Zinzendorf described it as ‘a sense of the nearness of Christ’ given to everyone present, and also to others of their community who were working elsewhere at the time.
The congregation was young. Zinzendorf, the human leader, was 27, which was about the average age of the group.
The Moravian brethren had sprung from the labors and martyrdom of the Bohemian Reformer, John Huss. They had experienced centuries of persecution. Many had been killed, imprisoned, tortured or banished from their homeland. This group had fled for refuge to Germany where the young Christian nobleman, Count Zinzendorf, offered them asylum on his estates in Saxony. They named their new home Herrnhut, ‘the Lord’s Watch’. From there, after their baptism in the Holy Spirit, they became evangelists and missionaries.
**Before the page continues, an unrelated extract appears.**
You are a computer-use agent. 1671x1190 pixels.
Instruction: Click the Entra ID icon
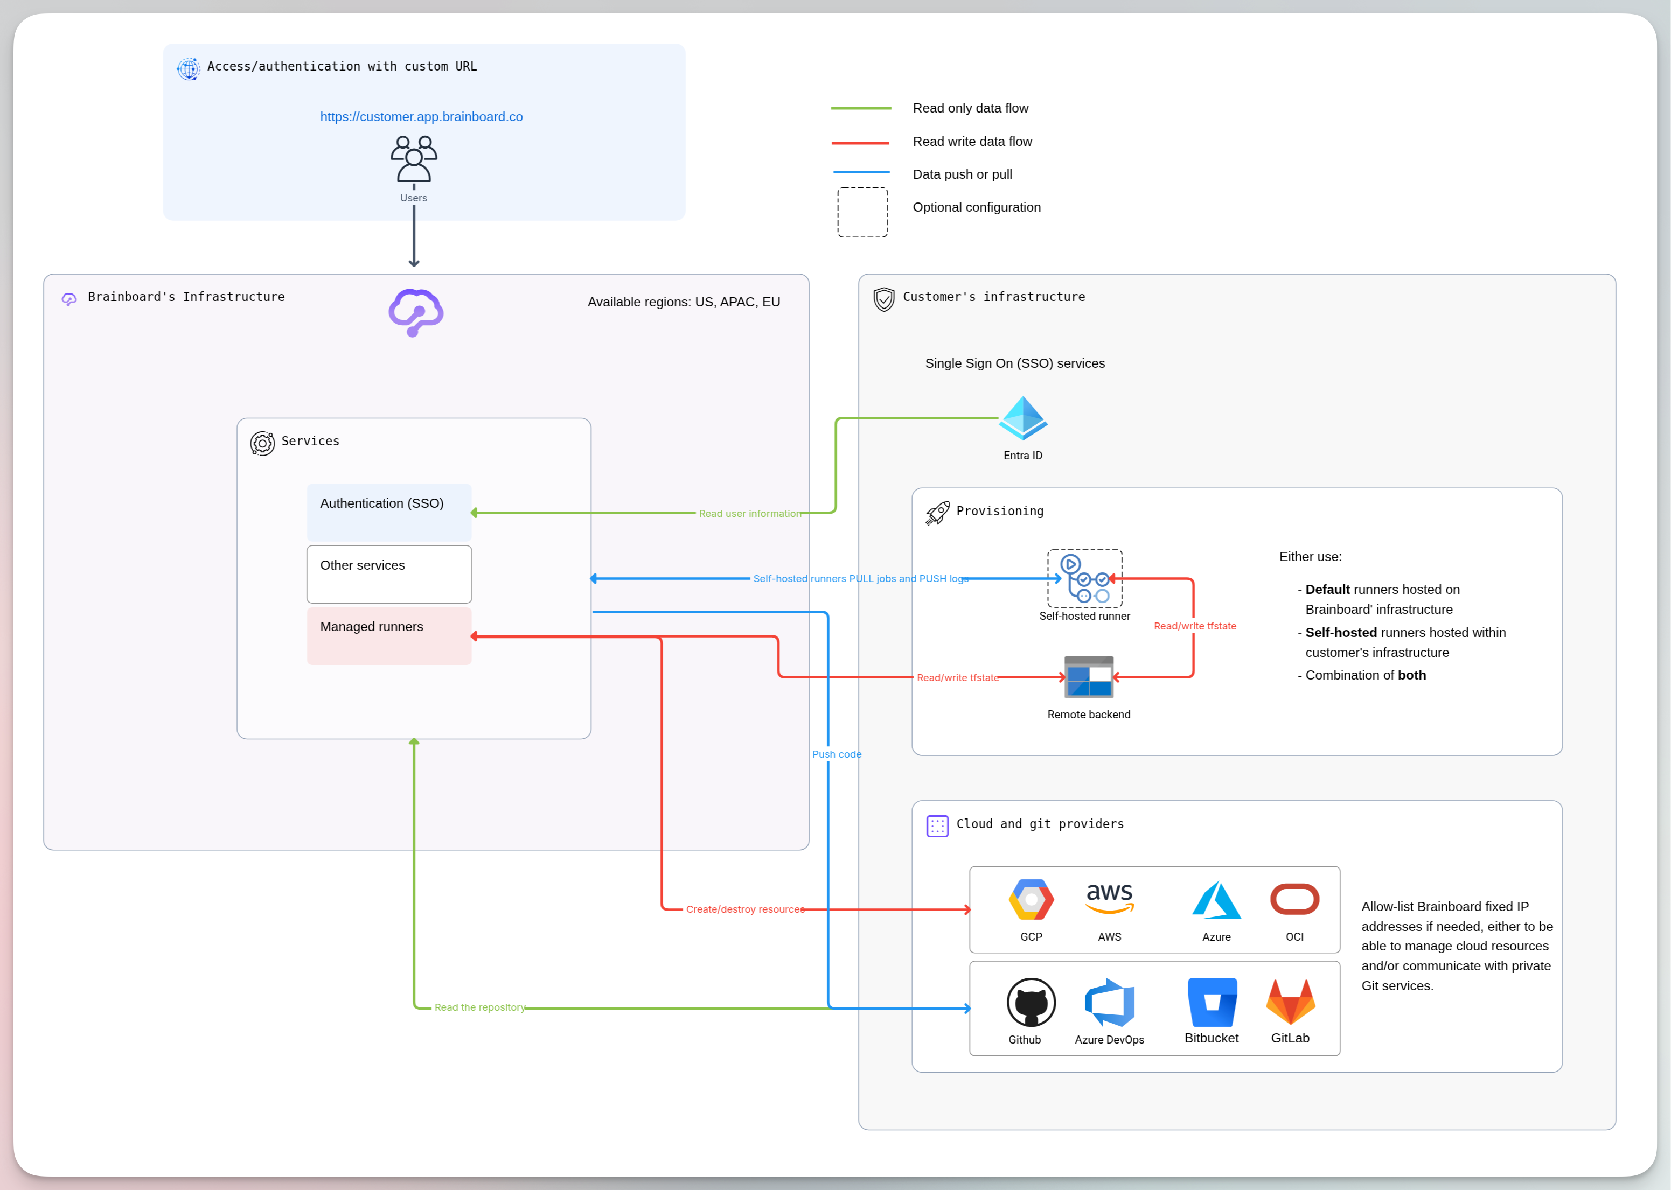1022,418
Fifty years before the beginning of modern Foreign Missions by William Carey, the Moravian Church had sent out over 100 missionaries. Their English missionary magazine, Periodical Accounts, inspired William Carey. He threw a copy of the paper on a table at a Baptist meeting, saying, ‘See what the Moravians have done! Cannot we follow their example and in obedience to our Heavenly Master go out into the world, and preach the Gospel to the heathen?’
That missionary zeal began with the outpouring of the Holy Spirit. Count Zinzendorf observed ‘ The Saviour permitted to come upon us a Spirit of whom we had hitherto not had any experience or knowledge. … Hitherto we had been the leaders and helpers. Now the Holy Spirit Himself took full control of everything and everybody’.